# Broadband -Phone , Whats my options ?



## Mixednuts (16 Dec 2008)

Hi,
A few months ago I got NTL 10MB Broadband at home but I also got rid of Eircom phone (never used , company mobiles , so did not justify paying line rental only ).

The thing is the boss (wife) would like a phone back in the house , please dont ask as I have the bruises to prove I put up a fight .
My question is this ....

What would be the best a cheapest method of getting a phone line .Eircom back ? Broadband ?

All advice Welcome .

M


----------



## Wexfordman (17 Dec 2008)

I second that, been using blueface for 2 years now, I have a wireless broadband provider, so got rid of eircom line altogether. 129 euro for all your uk and irl landline calls, cant be beat, another bery happy customer.

Try download the softfone trial from their website to see how it works, although you wont have as good quality with this compared to a hardware ata solution, but for the sake of the trial.

I have a sister lives in switzerland also, with blueface, a dublin phone number, fantastic!!

Wexfordman


----------



## AlbacoreA (17 Dec 2008)

I had Blueface but it didn't work well on my dodgy NTL connection. The NTL VOIP worked much better, because (AFAIK) NTL give their own VOIP preference on their network. that said its not as good as a regular ATA phone.


----------



## dub_nerd (18 Dec 2008)

I'd say BE CAREFUL. Experiment before you commit to anything, especially anything that costs money. VoIP is fantastic ... IF IT WORKS! (I use it from two home locations ... perfect in one, very dodgy and intermittent in the other).

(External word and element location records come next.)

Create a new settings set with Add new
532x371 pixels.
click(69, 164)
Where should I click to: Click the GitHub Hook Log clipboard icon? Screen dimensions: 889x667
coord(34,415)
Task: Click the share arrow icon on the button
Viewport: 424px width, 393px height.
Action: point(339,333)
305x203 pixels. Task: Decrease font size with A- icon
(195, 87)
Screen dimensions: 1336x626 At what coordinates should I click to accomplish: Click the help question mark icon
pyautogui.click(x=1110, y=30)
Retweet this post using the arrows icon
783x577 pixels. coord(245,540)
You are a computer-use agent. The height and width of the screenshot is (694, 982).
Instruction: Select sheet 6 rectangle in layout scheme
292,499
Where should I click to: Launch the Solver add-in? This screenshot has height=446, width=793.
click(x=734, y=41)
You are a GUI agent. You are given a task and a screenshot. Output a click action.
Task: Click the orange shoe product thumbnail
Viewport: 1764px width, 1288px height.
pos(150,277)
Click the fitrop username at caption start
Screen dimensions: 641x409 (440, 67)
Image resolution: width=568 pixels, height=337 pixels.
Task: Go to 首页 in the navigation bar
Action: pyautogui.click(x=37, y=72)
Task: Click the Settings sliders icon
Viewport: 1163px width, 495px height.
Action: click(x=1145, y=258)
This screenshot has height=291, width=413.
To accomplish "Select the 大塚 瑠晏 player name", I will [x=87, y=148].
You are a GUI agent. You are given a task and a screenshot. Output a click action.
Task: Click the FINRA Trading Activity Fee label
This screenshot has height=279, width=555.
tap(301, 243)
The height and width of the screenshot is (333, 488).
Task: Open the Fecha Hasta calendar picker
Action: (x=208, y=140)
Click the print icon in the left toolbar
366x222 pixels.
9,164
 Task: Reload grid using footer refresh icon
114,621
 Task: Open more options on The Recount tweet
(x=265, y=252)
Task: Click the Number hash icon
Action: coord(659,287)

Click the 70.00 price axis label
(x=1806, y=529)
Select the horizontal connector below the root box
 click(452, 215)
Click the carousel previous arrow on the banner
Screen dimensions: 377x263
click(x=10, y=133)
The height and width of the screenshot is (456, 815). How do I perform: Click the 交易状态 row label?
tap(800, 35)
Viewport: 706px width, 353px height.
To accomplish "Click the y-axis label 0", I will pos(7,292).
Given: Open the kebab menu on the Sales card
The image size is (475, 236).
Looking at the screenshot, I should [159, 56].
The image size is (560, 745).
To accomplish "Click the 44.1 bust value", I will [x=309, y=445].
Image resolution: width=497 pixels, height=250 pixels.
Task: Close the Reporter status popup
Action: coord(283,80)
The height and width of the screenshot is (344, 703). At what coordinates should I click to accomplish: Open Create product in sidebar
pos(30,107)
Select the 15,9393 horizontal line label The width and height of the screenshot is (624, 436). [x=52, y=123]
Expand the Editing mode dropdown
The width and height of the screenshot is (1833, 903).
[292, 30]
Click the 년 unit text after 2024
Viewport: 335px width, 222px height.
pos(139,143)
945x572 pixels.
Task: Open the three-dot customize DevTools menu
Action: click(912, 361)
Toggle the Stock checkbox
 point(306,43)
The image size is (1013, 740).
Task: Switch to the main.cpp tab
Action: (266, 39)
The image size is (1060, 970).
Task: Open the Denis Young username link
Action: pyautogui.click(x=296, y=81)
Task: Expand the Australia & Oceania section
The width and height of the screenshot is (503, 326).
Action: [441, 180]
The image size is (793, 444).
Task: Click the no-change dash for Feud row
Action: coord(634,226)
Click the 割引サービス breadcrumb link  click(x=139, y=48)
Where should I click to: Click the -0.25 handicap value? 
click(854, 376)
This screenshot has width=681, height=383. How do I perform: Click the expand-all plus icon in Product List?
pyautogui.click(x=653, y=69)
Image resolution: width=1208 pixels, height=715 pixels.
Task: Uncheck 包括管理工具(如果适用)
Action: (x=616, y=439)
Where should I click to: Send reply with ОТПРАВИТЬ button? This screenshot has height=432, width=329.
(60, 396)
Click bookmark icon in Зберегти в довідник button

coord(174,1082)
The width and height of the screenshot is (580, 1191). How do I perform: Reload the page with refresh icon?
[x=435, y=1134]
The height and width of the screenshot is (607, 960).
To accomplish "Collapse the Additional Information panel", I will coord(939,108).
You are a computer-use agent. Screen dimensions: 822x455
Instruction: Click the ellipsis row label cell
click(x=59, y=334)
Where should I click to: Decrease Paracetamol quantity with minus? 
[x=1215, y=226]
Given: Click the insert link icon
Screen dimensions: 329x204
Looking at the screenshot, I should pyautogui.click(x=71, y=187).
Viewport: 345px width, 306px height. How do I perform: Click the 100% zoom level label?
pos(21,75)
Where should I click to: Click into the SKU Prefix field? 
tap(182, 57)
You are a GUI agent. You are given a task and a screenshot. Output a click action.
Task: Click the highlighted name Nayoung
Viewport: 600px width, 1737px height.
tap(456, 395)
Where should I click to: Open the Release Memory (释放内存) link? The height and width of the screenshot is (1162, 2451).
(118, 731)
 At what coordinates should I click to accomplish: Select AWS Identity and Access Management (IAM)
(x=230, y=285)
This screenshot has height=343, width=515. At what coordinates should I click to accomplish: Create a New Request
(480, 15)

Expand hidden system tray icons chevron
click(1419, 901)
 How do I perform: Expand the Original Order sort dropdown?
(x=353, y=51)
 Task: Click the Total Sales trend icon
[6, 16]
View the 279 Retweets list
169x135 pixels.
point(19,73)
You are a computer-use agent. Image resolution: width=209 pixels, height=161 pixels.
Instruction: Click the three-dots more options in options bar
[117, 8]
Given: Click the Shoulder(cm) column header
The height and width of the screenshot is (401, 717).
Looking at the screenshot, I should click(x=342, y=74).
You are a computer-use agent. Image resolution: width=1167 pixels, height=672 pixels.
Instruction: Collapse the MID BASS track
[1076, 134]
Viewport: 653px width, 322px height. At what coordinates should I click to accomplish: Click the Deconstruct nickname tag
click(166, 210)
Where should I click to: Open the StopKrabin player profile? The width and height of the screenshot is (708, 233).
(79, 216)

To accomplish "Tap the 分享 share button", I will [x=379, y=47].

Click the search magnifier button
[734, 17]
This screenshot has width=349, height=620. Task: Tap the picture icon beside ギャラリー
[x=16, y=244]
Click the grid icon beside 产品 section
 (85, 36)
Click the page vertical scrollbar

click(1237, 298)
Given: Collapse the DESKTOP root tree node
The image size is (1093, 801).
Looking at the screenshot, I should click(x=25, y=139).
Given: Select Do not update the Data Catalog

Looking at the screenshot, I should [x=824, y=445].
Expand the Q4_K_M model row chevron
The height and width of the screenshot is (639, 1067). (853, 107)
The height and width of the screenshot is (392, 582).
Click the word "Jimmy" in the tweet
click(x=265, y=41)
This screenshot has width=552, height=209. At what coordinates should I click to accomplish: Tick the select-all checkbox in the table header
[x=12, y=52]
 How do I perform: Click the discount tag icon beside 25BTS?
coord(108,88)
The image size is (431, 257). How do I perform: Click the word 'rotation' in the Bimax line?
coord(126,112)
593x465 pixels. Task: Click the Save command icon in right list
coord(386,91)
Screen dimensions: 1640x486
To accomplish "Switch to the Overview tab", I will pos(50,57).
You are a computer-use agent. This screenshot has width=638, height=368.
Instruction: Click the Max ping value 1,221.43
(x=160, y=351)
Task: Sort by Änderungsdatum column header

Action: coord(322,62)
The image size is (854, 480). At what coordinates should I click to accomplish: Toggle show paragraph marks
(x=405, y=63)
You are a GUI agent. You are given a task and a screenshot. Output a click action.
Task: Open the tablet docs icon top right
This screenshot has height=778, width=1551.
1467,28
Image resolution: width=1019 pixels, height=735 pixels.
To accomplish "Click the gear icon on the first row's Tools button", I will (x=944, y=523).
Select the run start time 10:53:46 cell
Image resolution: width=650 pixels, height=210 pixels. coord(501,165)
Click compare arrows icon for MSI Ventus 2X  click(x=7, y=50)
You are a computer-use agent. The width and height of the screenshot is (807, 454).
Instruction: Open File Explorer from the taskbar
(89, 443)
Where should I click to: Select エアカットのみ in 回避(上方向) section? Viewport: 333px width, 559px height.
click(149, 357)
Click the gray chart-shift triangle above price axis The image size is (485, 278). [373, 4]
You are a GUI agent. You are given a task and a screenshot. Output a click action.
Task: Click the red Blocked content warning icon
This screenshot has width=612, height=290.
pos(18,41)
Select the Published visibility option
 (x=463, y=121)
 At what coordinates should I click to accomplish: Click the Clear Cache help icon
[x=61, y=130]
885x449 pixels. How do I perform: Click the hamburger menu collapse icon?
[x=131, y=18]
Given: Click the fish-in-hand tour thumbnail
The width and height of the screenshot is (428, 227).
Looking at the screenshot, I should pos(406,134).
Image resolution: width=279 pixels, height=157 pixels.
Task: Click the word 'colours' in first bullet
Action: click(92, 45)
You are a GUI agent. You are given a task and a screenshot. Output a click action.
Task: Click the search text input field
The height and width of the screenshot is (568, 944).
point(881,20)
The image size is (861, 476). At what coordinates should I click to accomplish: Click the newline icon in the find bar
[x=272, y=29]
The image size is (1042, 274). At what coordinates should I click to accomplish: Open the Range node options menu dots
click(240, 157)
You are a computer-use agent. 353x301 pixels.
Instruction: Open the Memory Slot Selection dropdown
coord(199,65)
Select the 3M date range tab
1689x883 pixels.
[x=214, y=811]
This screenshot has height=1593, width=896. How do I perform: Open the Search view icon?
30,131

Don't assume it's working just because you get one good phone call either. Look for consistency across a couple of weeks, different times of day. When you are happy with soft phone experimentation, consider hardware options. (I use Siemens S685 IP Dect phones, but there are many choices, and a plain old 40 quid ATA may suit you just fine).

There are literally THOUSANDS of VoIP providers you could use. Don't assume you have to use an Irish one. I hear good reports of Blueface -- good customer service. I found Freespeech.ie cheaper, but then they stopped supporting free incoming VoIP numbers. Still worth a look depending on your needs.

*DO* look at the Betamax family of providers. They are all basically the same shadowy Swiss company called Finarea ... it's just they differ slightly on price. Mostly it's down to a choice of completely free phone calls to most countries' landlines and slightly more expensive to mobiles (but still cheaper than you will get with Irish providers) versus a tiny cost to landlines and even cheaper mobiles. This guy has written a really handy script that generates a Betamax price comparison page that updates every day:

http://backsla.sh/betamax

Again, experiment before committing. I personally use poivy.com ... I have reduced the calls part of my phone bill from approx. EUR 300 per bill to approx. zero, replaced by about a fiver a month to poivy. You won't get blueface or freespeech that cheap, but there may be other reasons to go with them, depending on your needs. You will not be able to get a VoIP in number with poivy or other Betamax family providers. However, with something like the Siemens IP phone you can sign up to multiple providers simultaneously. With dialling plans you can use the cheapest service for different destinations automatically, although managing pay-as-you-go payments to multiple providers may get cumbersome. One of your services can host your VoIP in number.

Hope this helps.


----------



## dub_nerd (18 Dec 2008)

I should've mentioned, I have no connection with any of the companies I mentioned.

Again, not wanting to knock blueface because I hear they are very good, but to the person who said they "can't be beat" ... they most certainly can. You have to assess your own needs, but for instance, you can (bizarrely) get calls to Irish mobiles from non-Irish companies at a fraction of what blueface are charging. And you can probably get the equivalent of most of their residential plans for a fraction of those prices too. Many VoIP prices look cheap -- and indeed, many are -- until you shop around ... and realise that you can have your phone calls for literally next to nothing.


----------